Material supplied

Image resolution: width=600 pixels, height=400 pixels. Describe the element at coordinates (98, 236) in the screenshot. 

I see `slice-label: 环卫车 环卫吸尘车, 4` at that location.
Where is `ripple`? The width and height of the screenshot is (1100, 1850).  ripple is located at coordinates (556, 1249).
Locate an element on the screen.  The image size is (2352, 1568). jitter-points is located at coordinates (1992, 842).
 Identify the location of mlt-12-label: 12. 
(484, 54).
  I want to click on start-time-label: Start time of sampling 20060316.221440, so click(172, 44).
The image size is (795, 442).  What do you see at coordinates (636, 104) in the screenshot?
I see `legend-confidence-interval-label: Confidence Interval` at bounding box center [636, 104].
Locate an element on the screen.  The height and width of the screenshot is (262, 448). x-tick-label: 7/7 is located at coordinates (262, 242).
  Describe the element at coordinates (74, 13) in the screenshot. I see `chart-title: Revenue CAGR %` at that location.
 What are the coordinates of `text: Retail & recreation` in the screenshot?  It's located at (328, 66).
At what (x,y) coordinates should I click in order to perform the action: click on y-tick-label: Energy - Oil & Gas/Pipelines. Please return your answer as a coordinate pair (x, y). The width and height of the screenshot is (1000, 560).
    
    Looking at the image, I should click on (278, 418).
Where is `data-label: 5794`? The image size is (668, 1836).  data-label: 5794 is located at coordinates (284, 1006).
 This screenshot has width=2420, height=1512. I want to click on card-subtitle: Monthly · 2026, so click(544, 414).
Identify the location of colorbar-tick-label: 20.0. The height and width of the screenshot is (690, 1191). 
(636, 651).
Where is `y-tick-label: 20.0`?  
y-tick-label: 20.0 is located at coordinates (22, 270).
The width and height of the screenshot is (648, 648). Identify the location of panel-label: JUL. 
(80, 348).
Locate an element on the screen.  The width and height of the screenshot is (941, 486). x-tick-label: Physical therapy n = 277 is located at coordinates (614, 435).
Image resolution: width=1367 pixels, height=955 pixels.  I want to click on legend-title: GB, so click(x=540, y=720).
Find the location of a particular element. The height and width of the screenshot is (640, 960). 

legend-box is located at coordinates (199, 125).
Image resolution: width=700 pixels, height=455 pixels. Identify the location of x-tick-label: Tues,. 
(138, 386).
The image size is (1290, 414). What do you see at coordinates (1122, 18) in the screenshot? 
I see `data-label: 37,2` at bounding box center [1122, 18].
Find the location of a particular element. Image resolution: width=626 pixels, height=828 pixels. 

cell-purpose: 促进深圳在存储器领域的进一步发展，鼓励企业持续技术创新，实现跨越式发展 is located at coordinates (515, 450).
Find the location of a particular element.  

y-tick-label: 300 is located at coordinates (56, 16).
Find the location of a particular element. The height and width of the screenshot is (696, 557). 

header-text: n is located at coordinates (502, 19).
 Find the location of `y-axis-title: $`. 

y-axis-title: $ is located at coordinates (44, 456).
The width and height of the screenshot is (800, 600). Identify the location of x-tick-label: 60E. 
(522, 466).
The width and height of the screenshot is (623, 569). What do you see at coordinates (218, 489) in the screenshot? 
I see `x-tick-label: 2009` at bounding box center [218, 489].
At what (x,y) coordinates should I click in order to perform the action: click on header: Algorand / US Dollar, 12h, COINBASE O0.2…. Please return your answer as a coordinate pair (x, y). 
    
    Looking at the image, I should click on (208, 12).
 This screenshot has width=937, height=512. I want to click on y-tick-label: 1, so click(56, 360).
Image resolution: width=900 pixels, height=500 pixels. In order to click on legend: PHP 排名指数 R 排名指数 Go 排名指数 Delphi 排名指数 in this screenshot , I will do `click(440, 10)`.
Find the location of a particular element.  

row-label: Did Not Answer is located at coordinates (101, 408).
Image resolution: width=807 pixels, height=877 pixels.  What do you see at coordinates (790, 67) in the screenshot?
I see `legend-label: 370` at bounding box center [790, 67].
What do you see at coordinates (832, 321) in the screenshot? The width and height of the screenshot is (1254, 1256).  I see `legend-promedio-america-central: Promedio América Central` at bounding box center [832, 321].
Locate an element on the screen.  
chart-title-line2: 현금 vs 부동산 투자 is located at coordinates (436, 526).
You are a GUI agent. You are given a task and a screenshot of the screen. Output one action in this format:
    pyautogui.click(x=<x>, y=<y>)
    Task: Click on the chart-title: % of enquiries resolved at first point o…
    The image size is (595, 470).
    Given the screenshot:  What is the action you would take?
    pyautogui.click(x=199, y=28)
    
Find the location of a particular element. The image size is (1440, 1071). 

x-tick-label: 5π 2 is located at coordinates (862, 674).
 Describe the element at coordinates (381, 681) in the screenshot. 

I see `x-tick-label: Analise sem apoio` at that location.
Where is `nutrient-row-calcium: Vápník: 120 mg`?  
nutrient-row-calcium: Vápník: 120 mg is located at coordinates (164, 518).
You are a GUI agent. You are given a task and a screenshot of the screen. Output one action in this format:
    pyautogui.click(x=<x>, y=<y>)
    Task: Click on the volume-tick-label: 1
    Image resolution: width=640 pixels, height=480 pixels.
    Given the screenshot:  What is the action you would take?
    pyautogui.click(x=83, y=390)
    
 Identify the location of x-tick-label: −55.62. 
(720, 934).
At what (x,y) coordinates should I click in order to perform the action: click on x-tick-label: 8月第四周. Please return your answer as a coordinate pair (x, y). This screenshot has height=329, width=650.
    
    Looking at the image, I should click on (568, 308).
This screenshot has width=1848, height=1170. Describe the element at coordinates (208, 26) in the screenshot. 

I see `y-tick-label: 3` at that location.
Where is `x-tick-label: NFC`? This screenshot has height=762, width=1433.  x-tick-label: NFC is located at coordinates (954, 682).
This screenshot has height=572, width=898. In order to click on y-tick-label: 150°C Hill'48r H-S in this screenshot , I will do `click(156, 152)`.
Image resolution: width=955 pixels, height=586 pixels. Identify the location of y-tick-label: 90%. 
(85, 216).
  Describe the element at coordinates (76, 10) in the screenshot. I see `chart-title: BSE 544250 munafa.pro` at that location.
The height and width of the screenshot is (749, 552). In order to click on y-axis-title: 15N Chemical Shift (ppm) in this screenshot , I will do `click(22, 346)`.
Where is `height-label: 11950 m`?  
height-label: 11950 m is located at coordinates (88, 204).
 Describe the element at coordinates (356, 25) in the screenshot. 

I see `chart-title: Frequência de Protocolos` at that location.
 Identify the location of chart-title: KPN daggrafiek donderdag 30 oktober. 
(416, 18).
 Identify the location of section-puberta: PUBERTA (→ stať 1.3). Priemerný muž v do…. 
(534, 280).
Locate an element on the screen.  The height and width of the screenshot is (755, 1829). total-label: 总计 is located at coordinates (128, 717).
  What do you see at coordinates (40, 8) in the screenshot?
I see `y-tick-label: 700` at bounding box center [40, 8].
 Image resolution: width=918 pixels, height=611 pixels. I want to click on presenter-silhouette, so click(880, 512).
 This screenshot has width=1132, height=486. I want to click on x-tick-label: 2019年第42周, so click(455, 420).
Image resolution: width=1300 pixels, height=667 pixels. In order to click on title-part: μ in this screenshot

Try it
Give every line of the material above as a JSON list of strings, one string per line, leaving out blank lines.

Result of this task
[
  "Image resolution: width=600 pixels, height=400 pixels. Describe the element at coordinates (98, 236) in the screenshot. ",
  "I see `slice-label: 环卫车 环卫吸尘车, 4` at that location.",
  "Where is `ripple`? The width and height of the screenshot is (1100, 1850).  ripple is located at coordinates (556, 1249).",
  "Locate an element on the screen.  The image size is (2352, 1568). jitter-points is located at coordinates (1992, 842).",
  " Identify the location of mlt-12-label: 12. ",
  "(484, 54).",
  "  I want to click on start-time-label: Start time of sampling 20060316.221440, so click(172, 44).",
  "The image size is (795, 442).  What do you see at coordinates (636, 104) in the screenshot?",
  "I see `legend-confidence-interval-label: Confidence Interval` at bounding box center [636, 104].",
  "Locate an element on the screen.  The height and width of the screenshot is (262, 448). x-tick-label: 7/7 is located at coordinates (262, 242).",
  "  Describe the element at coordinates (74, 13) in the screenshot. I see `chart-title: Revenue CAGR %` at that location.",
  " What are the coordinates of `text: Retail & recreation` in the screenshot?  It's located at (328, 66).",
  "At what (x,y) coordinates should I click in order to perform the action: click on y-tick-label: Energy - Oil & Gas/Pipelines. Please return your answer as a coordinate pair (x, y). The width and height of the screenshot is (1000, 560).",
  "    Looking at the image, I should click on (278, 418).",
  "Where is `data-label: 5794`? The image size is (668, 1836).  data-label: 5794 is located at coordinates (284, 1006).",
  " This screenshot has width=2420, height=1512. I want to click on card-subtitle: Monthly · 2026, so click(544, 414).",
  "Identify the location of colorbar-tick-label: 20.0. The height and width of the screenshot is (690, 1191). ",
  "(636, 651).",
  "Where is `y-tick-label: 20.0`?  ",
  "y-tick-label: 20.0 is located at coordinates (22, 270).",
  "The width and height of the screenshot is (648, 648). Identify the location of panel-label: JUL. ",
  "(80, 348).",
  "Locate an element on the screen.  The width and height of the screenshot is (941, 486). x-tick-label: Physical therapy n = 277 is located at coordinates (614, 435).",
  "Image resolution: width=1367 pixels, height=955 pixels.  I want to click on legend-title: GB, so click(x=540, y=720).",
  "Find the location of a particular element. The height and width of the screenshot is (640, 960). ",
  "legend-box is located at coordinates (199, 125).",
  "Image resolution: width=700 pixels, height=455 pixels. Identify the location of x-tick-label: Tues,. ",
  "(138, 386).",
  "The image size is (1290, 414). What do you see at coordinates (1122, 18) in the screenshot? ",
  "I see `data-label: 37,2` at bounding box center [1122, 18].",
  "Find the location of a particular element. Image resolution: width=626 pixels, height=828 pixels. ",
  "cell-purpose: 促进深圳在存储器领域的进一步发展，鼓励企业持续技术创新，实现跨越式发展 is located at coordinates (515, 450).",
  "Find the location of a particular element.  ",
  "y-tick-label: 300 is located at coordinates (56, 16).",
  "Find the location of a particular element. The height and width of the screenshot is (696, 557). ",
  "header-text: n is located at coordinates (502, 19).",
  " Find the location of `y-axis-title: $`. ",
  "y-axis-title: $ is located at coordinates (44, 456).",
  "The width and height of the screenshot is (800, 600). Identify the location of x-tick-label: 60E. ",
  "(522, 466).",
  "The width and height of the screenshot is (623, 569). What do you see at coordinates (218, 489) in the screenshot? ",
  "I see `x-tick-label: 2009` at bounding box center [218, 489].",
  "At what (x,y) coordinates should I click in order to perform the action: click on header: Algorand / US Dollar, 12h, COINBASE O0.2…. Please return your answer as a coordinate pair (x, y). ",
  "    Looking at the image, I should click on (208, 12).",
  " This screenshot has width=937, height=512. I want to click on y-tick-label: 1, so click(56, 360).",
  "Image resolution: width=900 pixels, height=500 pixels. In order to click on legend: PHP 排名指数 R 排名指数 Go 排名指数 Delphi 排名指数 in this screenshot , I will do `click(440, 10)`.",
  "Find the location of a particular element.  ",
  "row-label: Did Not Answer is located at coordinates (101, 408).",
  "Image resolution: width=807 pixels, height=877 pixels.  What do you see at coordinates (790, 67) in the screenshot?",
  "I see `legend-label: 370` at bounding box center [790, 67].",
  "What do you see at coordinates (832, 321) in the screenshot? The width and height of the screenshot is (1254, 1256).  I see `legend-promedio-america-central: Promedio América Central` at bounding box center [832, 321].",
  "Locate an element on the screen.  ",
  "chart-title-line2: 현금 vs 부동산 투자 is located at coordinates (436, 526).",
  "You are a GUI agent. You are given a task and a screenshot of the screen. Output one action in this format:",
  "    pyautogui.click(x=<x>, y=<y>)",
  "    Task: Click on the chart-title: % of enquiries resolved at first point o…",
  "    The image size is (595, 470).",
  "    Given the screenshot:  What is the action you would take?",
  "    pyautogui.click(x=199, y=28)",
  "Find the location of a particular element. The image size is (1440, 1071). ",
  "x-tick-label: 5π 2 is located at coordinates (862, 674).",
  " Describe the element at coordinates (381, 681) in the screenshot. ",
  "I see `x-tick-label: Analise sem apoio` at that location.",
  "Where is `nutrient-row-calcium: Vápník: 120 mg`?  ",
  "nutrient-row-calcium: Vápník: 120 mg is located at coordinates (164, 518).",
  "You are a GUI agent. You are given a task and a screenshot of the screen. Output one action in this format:",
  "    pyautogui.click(x=<x>, y=<y>)",
  "    Task: Click on the volume-tick-label: 1",
  "    Image resolution: width=640 pixels, height=480 pixels.",
  "    Given the screenshot:  What is the action you would take?",
  "    pyautogui.click(x=83, y=390)",
  " Identify the location of x-tick-label: −55.62. ",
  "(720, 934).",
  "At what (x,y) coordinates should I click in order to perform the action: click on x-tick-label: 8月第四周. Please return your answer as a coordinate pair (x, y). This screenshot has height=329, width=650.",
  "    Looking at the image, I should click on (568, 308).",
  "This screenshot has width=1848, height=1170. Describe the element at coordinates (208, 26) in the screenshot. ",
  "I see `y-tick-label: 3` at that location.",
  "Where is `x-tick-label: NFC`? This screenshot has height=762, width=1433.  x-tick-label: NFC is located at coordinates (954, 682).",
  "This screenshot has height=572, width=898. In order to click on y-tick-label: 150°C Hill'48r H-S in this screenshot , I will do `click(156, 152)`.",
  "Image resolution: width=955 pixels, height=586 pixels. Identify the location of y-tick-label: 90%. ",
  "(85, 216).",
  "  Describe the element at coordinates (76, 10) in the screenshot. I see `chart-title: BSE 544250 munafa.pro` at that location.",
  "The height and width of the screenshot is (749, 552). In order to click on y-axis-title: 15N Chemical Shift (ppm) in this screenshot , I will do `click(22, 346)`.",
  "Where is `height-label: 11950 m`?  ",
  "height-label: 11950 m is located at coordinates (88, 204).",
  " Describe the element at coordinates (356, 25) in the screenshot. ",
  "I see `chart-title: Frequência de Protocolos` at that location.",
  " Identify the location of chart-title: KPN daggrafiek donderdag 30 oktober. ",
  "(416, 18).",
  " Identify the location of section-puberta: PUBERTA (→ stať 1.3). Priemerný muž v do…. ",
  "(534, 280).",
  "Locate an element on the screen.  The height and width of the screenshot is (755, 1829). total-label: 总计 is located at coordinates (128, 717).",
  "  What do you see at coordinates (40, 8) in the screenshot?",
  "I see `y-tick-label: 700` at bounding box center [40, 8].",
  " Image resolution: width=918 pixels, height=611 pixels. I want to click on presenter-silhouette, so click(880, 512).",
  " This screenshot has width=1132, height=486. I want to click on x-tick-label: 2019年第42周, so click(455, 420).",
  "Image resolution: width=1300 pixels, height=667 pixels. In order to click on title-part: μ in this screenshot"
]